» **Exercise goal**: Can you lay out the lines below as a Markdown table with the columns "Row" and "Line," numbering each one and skipping any blank lines?

» **Information provided**:
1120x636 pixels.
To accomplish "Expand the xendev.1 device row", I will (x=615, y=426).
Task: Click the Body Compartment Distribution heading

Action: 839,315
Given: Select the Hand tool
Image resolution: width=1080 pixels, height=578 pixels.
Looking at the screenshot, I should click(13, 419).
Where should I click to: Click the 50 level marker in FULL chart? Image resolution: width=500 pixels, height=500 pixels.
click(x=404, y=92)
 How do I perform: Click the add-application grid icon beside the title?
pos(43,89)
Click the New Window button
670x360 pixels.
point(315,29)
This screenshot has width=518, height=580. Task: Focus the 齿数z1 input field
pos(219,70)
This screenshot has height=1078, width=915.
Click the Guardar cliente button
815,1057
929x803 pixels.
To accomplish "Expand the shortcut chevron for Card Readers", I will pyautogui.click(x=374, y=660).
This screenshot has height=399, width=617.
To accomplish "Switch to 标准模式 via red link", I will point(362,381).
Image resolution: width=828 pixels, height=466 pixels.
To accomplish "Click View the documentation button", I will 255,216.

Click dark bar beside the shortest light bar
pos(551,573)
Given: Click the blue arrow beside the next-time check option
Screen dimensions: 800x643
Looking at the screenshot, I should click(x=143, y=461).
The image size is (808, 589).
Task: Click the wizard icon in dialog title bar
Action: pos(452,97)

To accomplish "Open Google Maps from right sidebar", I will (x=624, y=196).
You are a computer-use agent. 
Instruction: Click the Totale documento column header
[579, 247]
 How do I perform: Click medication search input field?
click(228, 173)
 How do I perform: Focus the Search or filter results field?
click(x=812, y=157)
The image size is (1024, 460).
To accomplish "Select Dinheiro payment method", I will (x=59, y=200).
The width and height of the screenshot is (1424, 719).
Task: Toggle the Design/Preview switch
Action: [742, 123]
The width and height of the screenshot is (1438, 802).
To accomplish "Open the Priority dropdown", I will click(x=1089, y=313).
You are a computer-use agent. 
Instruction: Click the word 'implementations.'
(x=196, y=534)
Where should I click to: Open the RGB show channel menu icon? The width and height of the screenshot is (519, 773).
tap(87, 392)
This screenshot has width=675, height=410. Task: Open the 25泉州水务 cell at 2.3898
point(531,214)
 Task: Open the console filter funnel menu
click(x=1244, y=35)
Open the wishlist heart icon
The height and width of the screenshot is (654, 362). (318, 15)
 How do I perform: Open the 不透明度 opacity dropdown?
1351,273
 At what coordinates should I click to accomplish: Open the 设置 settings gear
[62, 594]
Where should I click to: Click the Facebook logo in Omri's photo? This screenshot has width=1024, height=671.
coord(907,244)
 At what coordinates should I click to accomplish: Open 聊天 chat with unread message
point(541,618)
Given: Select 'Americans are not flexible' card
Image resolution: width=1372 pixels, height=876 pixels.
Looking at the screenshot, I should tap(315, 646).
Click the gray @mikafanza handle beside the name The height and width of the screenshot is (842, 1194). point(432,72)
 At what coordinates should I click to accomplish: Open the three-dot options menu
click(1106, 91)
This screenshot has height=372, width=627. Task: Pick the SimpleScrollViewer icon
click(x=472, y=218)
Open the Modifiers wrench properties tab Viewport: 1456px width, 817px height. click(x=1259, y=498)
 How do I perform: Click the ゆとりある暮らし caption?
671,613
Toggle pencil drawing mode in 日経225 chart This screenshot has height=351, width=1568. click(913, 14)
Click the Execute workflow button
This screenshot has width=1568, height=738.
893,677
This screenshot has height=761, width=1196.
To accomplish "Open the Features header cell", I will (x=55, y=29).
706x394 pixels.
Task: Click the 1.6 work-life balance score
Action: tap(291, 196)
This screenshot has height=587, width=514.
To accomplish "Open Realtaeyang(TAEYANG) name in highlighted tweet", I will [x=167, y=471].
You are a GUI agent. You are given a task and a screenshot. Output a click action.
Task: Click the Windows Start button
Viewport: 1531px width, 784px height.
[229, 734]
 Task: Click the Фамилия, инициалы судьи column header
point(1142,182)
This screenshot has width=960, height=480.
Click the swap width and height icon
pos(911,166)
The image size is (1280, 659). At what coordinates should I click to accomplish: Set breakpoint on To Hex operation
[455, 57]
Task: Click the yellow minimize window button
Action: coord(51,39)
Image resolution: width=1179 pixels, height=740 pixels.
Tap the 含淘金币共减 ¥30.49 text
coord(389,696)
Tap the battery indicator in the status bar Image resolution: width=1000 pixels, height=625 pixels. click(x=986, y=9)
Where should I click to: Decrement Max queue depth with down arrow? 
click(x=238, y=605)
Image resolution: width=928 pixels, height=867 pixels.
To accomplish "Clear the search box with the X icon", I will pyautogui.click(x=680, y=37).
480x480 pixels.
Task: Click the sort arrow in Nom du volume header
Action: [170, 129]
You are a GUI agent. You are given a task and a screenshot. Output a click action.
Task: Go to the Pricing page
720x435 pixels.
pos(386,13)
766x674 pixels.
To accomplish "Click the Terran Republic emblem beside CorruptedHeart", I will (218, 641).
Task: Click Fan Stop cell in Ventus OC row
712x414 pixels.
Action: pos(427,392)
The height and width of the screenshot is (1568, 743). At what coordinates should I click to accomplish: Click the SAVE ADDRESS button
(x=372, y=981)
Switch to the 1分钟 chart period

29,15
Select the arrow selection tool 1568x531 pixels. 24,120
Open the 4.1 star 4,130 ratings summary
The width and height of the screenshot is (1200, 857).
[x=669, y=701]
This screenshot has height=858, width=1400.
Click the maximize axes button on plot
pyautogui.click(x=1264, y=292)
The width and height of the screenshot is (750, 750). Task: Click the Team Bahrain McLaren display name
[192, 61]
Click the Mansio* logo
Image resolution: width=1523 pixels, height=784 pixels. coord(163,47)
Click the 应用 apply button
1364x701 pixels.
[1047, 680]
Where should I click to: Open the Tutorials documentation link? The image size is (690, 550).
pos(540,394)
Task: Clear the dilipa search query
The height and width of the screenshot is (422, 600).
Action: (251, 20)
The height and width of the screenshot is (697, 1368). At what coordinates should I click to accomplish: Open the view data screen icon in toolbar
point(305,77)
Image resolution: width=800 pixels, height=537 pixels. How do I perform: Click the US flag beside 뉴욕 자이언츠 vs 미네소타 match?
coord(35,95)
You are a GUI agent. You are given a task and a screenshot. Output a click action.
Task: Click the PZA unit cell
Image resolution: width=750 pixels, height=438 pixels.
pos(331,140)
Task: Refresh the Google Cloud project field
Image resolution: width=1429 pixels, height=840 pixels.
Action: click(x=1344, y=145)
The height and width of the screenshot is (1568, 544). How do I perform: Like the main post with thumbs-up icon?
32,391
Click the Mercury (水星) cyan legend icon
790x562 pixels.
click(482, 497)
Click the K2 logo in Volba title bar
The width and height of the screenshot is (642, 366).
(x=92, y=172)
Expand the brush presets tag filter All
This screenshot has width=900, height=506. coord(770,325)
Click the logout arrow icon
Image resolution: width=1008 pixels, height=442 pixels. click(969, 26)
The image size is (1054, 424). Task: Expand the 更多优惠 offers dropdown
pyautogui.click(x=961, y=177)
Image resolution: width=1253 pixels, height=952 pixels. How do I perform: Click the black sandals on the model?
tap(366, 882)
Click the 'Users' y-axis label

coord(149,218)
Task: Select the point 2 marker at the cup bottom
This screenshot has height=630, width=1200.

» **Correct result**:
| Row | Line |
|---|---|
| 1 | 1120x636 pixels. |
| 2 | To accomplish "Expand the xendev.1 device row", I will (x=615, y=426). |
| 3 | Task: Click the Body Compartment Distribution heading |
| 4 | Action: 839,315 |
| 5 | Given: Select the Hand tool |
| 6 | Image resolution: width=1080 pixels, height=578 pixels. |
| 7 | Looking at the screenshot, I should click(13, 419). |
| 8 | Where should I click to: Click the 50 level marker in FULL chart? Image resolution: width=500 pixels, height=500 pixels. |
| 9 | click(x=404, y=92) |
| 10 |  How do I perform: Click the add-application grid icon beside the title? |
| 11 | pos(43,89) |
| 12 | Click the New Window button |
| 13 | 670x360 pixels. |
| 14 | point(315,29) |
| 15 | This screenshot has width=518, height=580. Task: Focus the 齿数z1 input field |
| 16 | pos(219,70) |
| 17 | This screenshot has height=1078, width=915. |
| 18 | Click the Guardar cliente button |
| 19 | 815,1057 |
| 20 | 929x803 pixels. |
| 21 | To accomplish "Expand the shortcut chevron for Card Readers", I will pyautogui.click(x=374, y=660). |
| 22 | This screenshot has height=399, width=617. |
| 23 | To accomplish "Switch to 标准模式 via red link", I will point(362,381). |
| 24 | Image resolution: width=828 pixels, height=466 pixels. |
| 25 | To accomplish "Click View the documentation button", I will 255,216. |
| 26 | Click dark bar beside the shortest light bar |
| 27 | pos(551,573) |
| 28 | Given: Click the blue arrow beside the next-time check option |
| 29 | Screen dimensions: 800x643 |
| 30 | Looking at the screenshot, I should click(x=143, y=461). |
| 31 | The image size is (808, 589). |
| 32 | Task: Click the wizard icon in dialog title bar |
| 33 | Action: pos(452,97) |
| 34 | To accomplish "Open Google Maps from right sidebar", I will (x=624, y=196). |
| 35 | You are a computer-use agent.  |
| 36 | Instruction: Click the Totale documento column header |
| 37 | [579, 247] |
| 38 |  How do I perform: Click medication search input field? |
| 39 | click(228, 173) |
| 40 |  How do I perform: Focus the Search or filter results field? |
| 41 | click(x=812, y=157) |
| 42 | The image size is (1024, 460). |
| 43 | To accomplish "Select Dinheiro payment method", I will (x=59, y=200). |
| 44 | The width and height of the screenshot is (1424, 719). |
| 45 | Task: Toggle the Design/Preview switch |
| 46 | Action: [742, 123] |
| 47 | The width and height of the screenshot is (1438, 802). |
| 48 | To accomplish "Open the Priority dropdown", I will click(x=1089, y=313). |
| 49 | You are a computer-use agent.  |
| 50 | Instruction: Click the word 'implementations.' |
| 51 | (x=196, y=534) |
| 52 | Where should I click to: Open the RGB show channel menu icon? The width and height of the screenshot is (519, 773). |
| 53 | tap(87, 392) |
| 54 | This screenshot has width=675, height=410. Task: Open the 25泉州水务 cell at 2.3898 |
| 55 | point(531,214) |
| 56 |  Task: Open the console filter funnel menu |
| 57 | click(x=1244, y=35) |
| 58 | Open the wishlist heart icon |
| 59 | The height and width of the screenshot is (654, 362). (318, 15) |
| 60 |  How do I perform: Open the 不透明度 opacity dropdown? |
| 61 | 1351,273 |
| 62 |  At what coordinates should I click to accomplish: Open the 设置 settings gear |
| 63 | [62, 594] |
| 64 | Where should I click to: Click the Facebook logo in Omri's photo? This screenshot has width=1024, height=671. |
| 65 | coord(907,244) |
| 66 |  At what coordinates should I click to accomplish: Open 聊天 chat with unread message |
| 67 | point(541,618) |
| 68 | Given: Select 'Americans are not flexible' card |
| 69 | Image resolution: width=1372 pixels, height=876 pixels. |
| 70 | Looking at the screenshot, I should tap(315, 646). |
| 71 | Click the gray @mikafanza handle beside the name The height and width of the screenshot is (842, 1194). point(432,72) |
| 72 |  At what coordinates should I click to accomplish: Open the three-dot options menu |
| 73 | click(1106, 91) |
| 74 | This screenshot has height=372, width=627. Task: Pick the SimpleScrollViewer icon |
| 75 | click(x=472, y=218) |
| 76 | Open the Modifiers wrench properties tab Viewport: 1456px width, 817px height. click(x=1259, y=498) |
| 77 |  How do I perform: Click the ゆとりある暮らし caption? |
| 78 | 671,613 |
| 79 | Toggle pencil drawing mode in 日経225 chart This screenshot has height=351, width=1568. click(913, 14) |
| 80 | Click the Execute workflow button |
| 81 | This screenshot has width=1568, height=738. |
| 82 | 893,677 |
| 83 | This screenshot has height=761, width=1196. |
| 84 | To accomplish "Open the Features header cell", I will (x=55, y=29). |
| 85 | 706x394 pixels. |
| 86 | Task: Click the 1.6 work-life balance score |
| 87 | Action: tap(291, 196) |
| 88 | This screenshot has height=587, width=514. |
| 89 | To accomplish "Open Realtaeyang(TAEYANG) name in highlighted tweet", I will [x=167, y=471]. |
| 90 | You are a GUI agent. You are given a task and a screenshot. Output a click action. |
| 91 | Task: Click the Windows Start button |
| 92 | Viewport: 1531px width, 784px height. |
| 93 | [229, 734] |
| 94 |  Task: Click the Фамилия, инициалы судьи column header |
| 95 | point(1142,182) |
| 96 | This screenshot has width=960, height=480. |
| 97 | Click the swap width and height icon |
| 98 | pos(911,166) |
| 99 | The image size is (1280, 659). At what coordinates should I click to accomplish: Set breakpoint on To Hex operation |
| 100 | [455, 57] |
| 101 | Task: Click the yellow minimize window button |
| 102 | Action: coord(51,39) |
| 103 | Image resolution: width=1179 pixels, height=740 pixels. |
| 104 | Tap the 含淘金币共减 ¥30.49 text |
| 105 | coord(389,696) |
| 106 | Tap the battery indicator in the status bar Image resolution: width=1000 pixels, height=625 pixels. click(x=986, y=9) |
| 107 | Where should I click to: Decrement Max queue depth with down arrow?  |
| 108 | click(x=238, y=605) |
| 109 | Image resolution: width=928 pixels, height=867 pixels. |
| 110 | To accomplish "Clear the search box with the X icon", I will pyautogui.click(x=680, y=37). |
| 111 | 480x480 pixels. |
| 112 | Task: Click the sort arrow in Nom du volume header |
| 113 | Action: [170, 129] |
| 114 | You are a GUI agent. You are given a task and a screenshot. Output a click action. |
| 115 | Task: Go to the Pricing page |
| 116 | 720x435 pixels. |
| 117 | pos(386,13) |
| 118 | 766x674 pixels. |
| 119 | To accomplish "Click the Terran Republic emblem beside CorruptedHeart", I will (218, 641). |
| 120 | Task: Click Fan Stop cell in Ventus OC row |
| 121 | 712x414 pixels. |
| 122 | Action: pos(427,392) |
| 123 | The height and width of the screenshot is (1568, 743). At what coordinates should I click to accomplish: Click the SAVE ADDRESS button |
| 124 | (x=372, y=981) |
| 125 | Switch to the 1分钟 chart period |
| 126 | 29,15 |
| 127 | Select the arrow selection tool 1568x531 pixels. 24,120 |
| 128 | Open the 4.1 star 4,130 ratings summary |
| 129 | The width and height of the screenshot is (1200, 857). |
| 130 | [x=669, y=701] |
| 131 | This screenshot has height=858, width=1400. |
| 132 | Click the maximize axes button on plot |
| 133 | pyautogui.click(x=1264, y=292) |
| 134 | The width and height of the screenshot is (750, 750). Task: Click the Team Bahrain McLaren display name |
| 135 | [192, 61] |
| 136 | Click the Mansio* logo |
| 137 | Image resolution: width=1523 pixels, height=784 pixels. coord(163,47) |
| 138 | Click the 应用 apply button |
| 139 | 1364x701 pixels. |
| 140 | [1047, 680] |
| 141 | Where should I click to: Open the Tutorials documentation link? The image size is (690, 550). |
| 142 | pos(540,394) |
| 143 | Task: Clear the dilipa search query |
| 144 | The height and width of the screenshot is (422, 600). |
| 145 | Action: (251, 20) |
| 146 | The height and width of the screenshot is (697, 1368). At what coordinates should I click to accomplish: Open the view data screen icon in toolbar |
| 147 | point(305,77) |
| 148 | Image resolution: width=800 pixels, height=537 pixels. How do I perform: Click the US flag beside 뉴욕 자이언츠 vs 미네소타 match? |
| 149 | coord(35,95) |
| 150 | You are a GUI agent. You are given a task and a screenshot. Output a click action. |
| 151 | Task: Click the PZA unit cell |
| 152 | Image resolution: width=750 pixels, height=438 pixels. |
| 153 | pos(331,140) |
| 154 | Task: Refresh the Google Cloud project field |
| 155 | Image resolution: width=1429 pixels, height=840 pixels. |
| 156 | Action: click(x=1344, y=145) |
| 157 | The height and width of the screenshot is (1568, 544). How do I perform: Like the main post with thumbs-up icon? |
| 158 | 32,391 |
| 159 | Click the Mercury (水星) cyan legend icon |
| 160 | 790x562 pixels. |
| 161 | click(482, 497) |
| 162 | Click the K2 logo in Volba title bar |
| 163 | The width and height of the screenshot is (642, 366). |
| 164 | (x=92, y=172) |
| 165 | Expand the brush presets tag filter All |
| 166 | This screenshot has width=900, height=506. coord(770,325) |
| 167 | Click the logout arrow icon |
| 168 | Image resolution: width=1008 pixels, height=442 pixels. click(969, 26) |
| 169 | The image size is (1054, 424). Task: Expand the 更多优惠 offers dropdown |
| 170 | pyautogui.click(x=961, y=177) |
| 171 | Image resolution: width=1253 pixels, height=952 pixels. How do I perform: Click the black sandals on the model? |
| 172 | tap(366, 882) |
| 173 | Click the 'Users' y-axis label |
| 174 | coord(149,218) |
| 175 | Task: Select the point 2 marker at the cup bottom |
| 176 | This screenshot has height=630, width=1200. |